Start of Data to examine
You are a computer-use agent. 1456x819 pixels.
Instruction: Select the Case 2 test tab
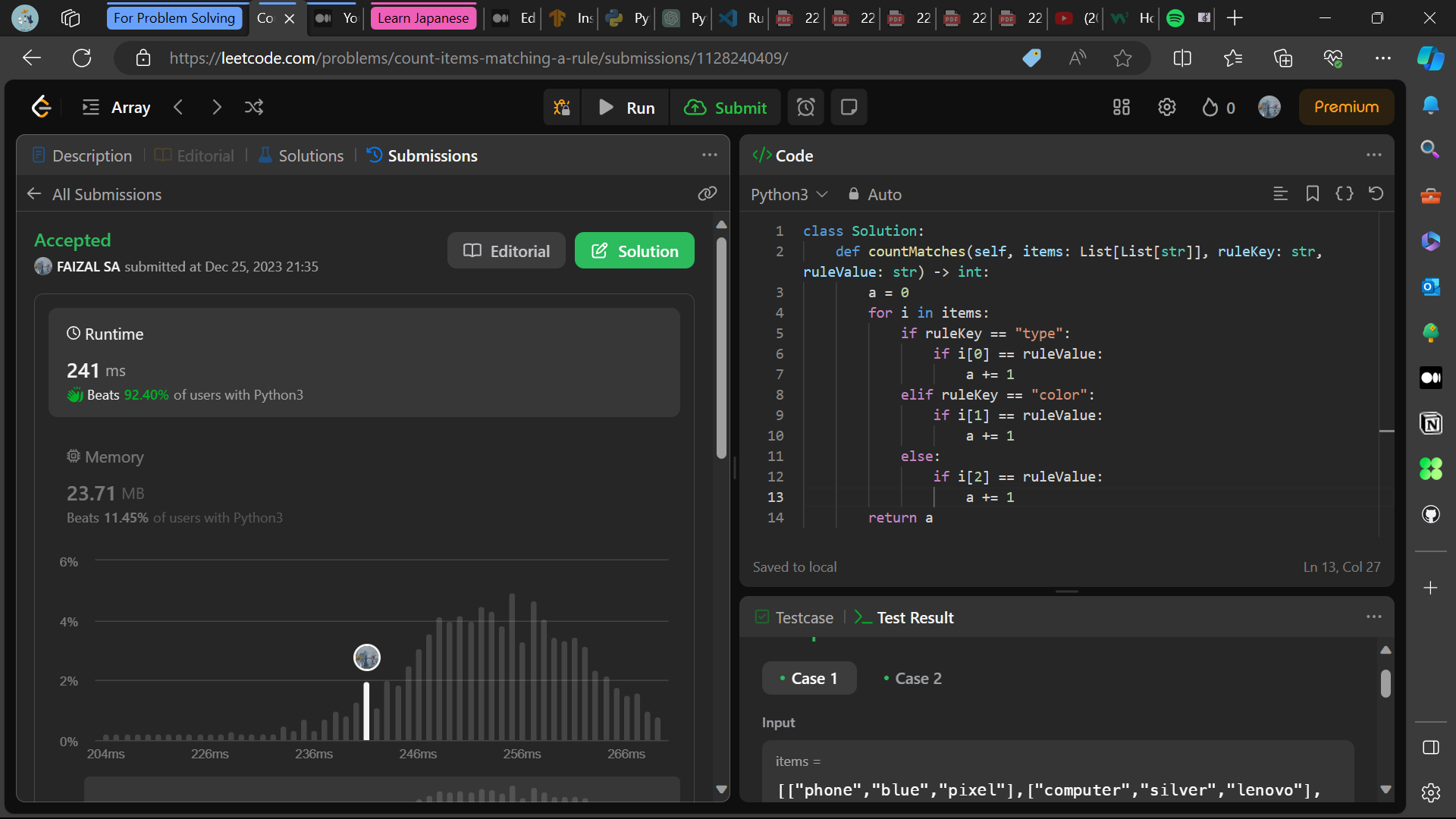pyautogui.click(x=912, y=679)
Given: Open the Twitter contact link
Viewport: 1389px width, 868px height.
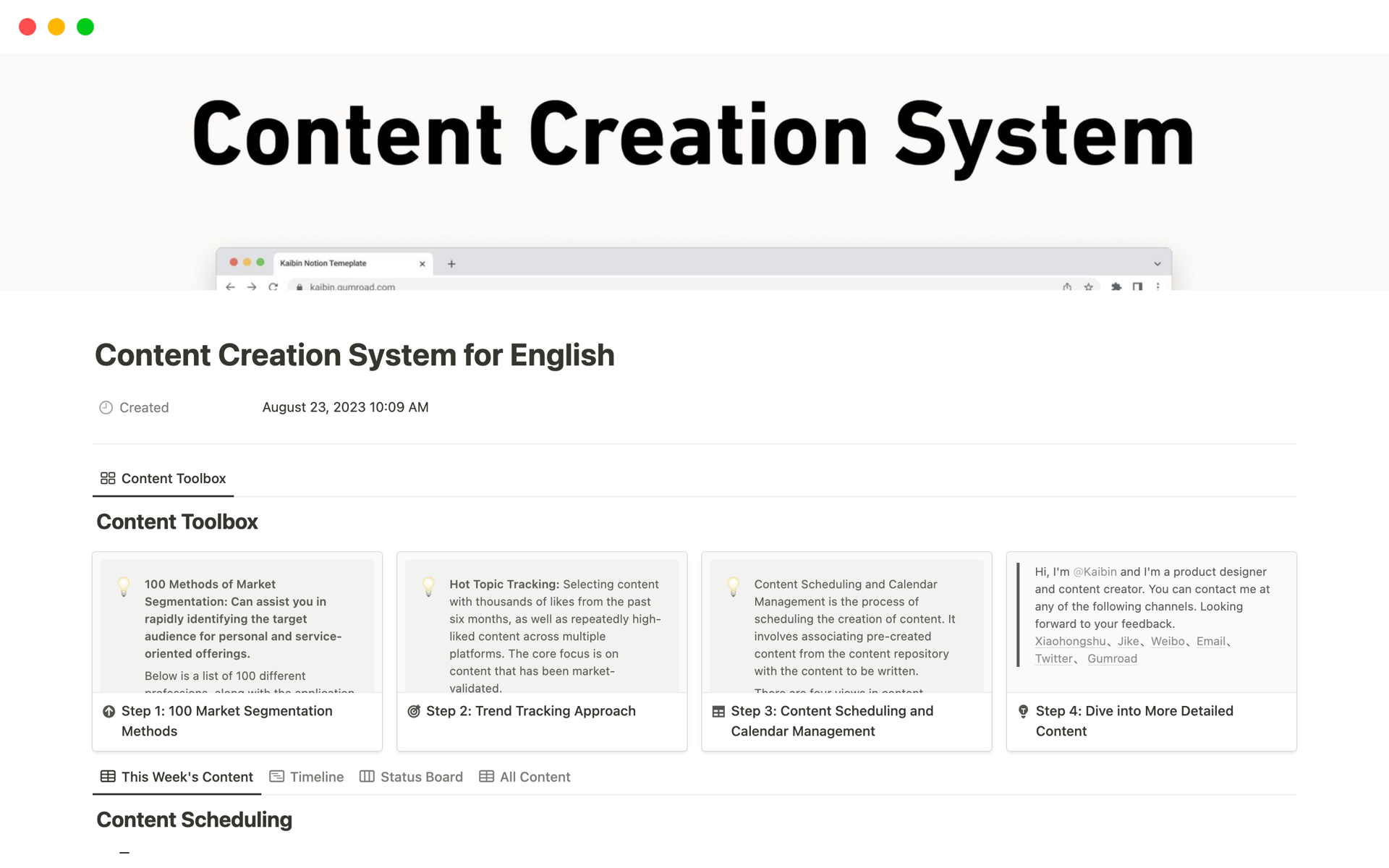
End of Data to examine
*Aim of the exercise:* With the pictures left out, transcribe exactly the lines from the line holding "Instruction: Select the Case 2 test tab" through the closing line of the entries.

*Response for this exercise:*
Instruction: Select the Case 2 test tab
pyautogui.click(x=912, y=679)
Given: Open the Twitter contact link
Viewport: 1389px width, 868px height.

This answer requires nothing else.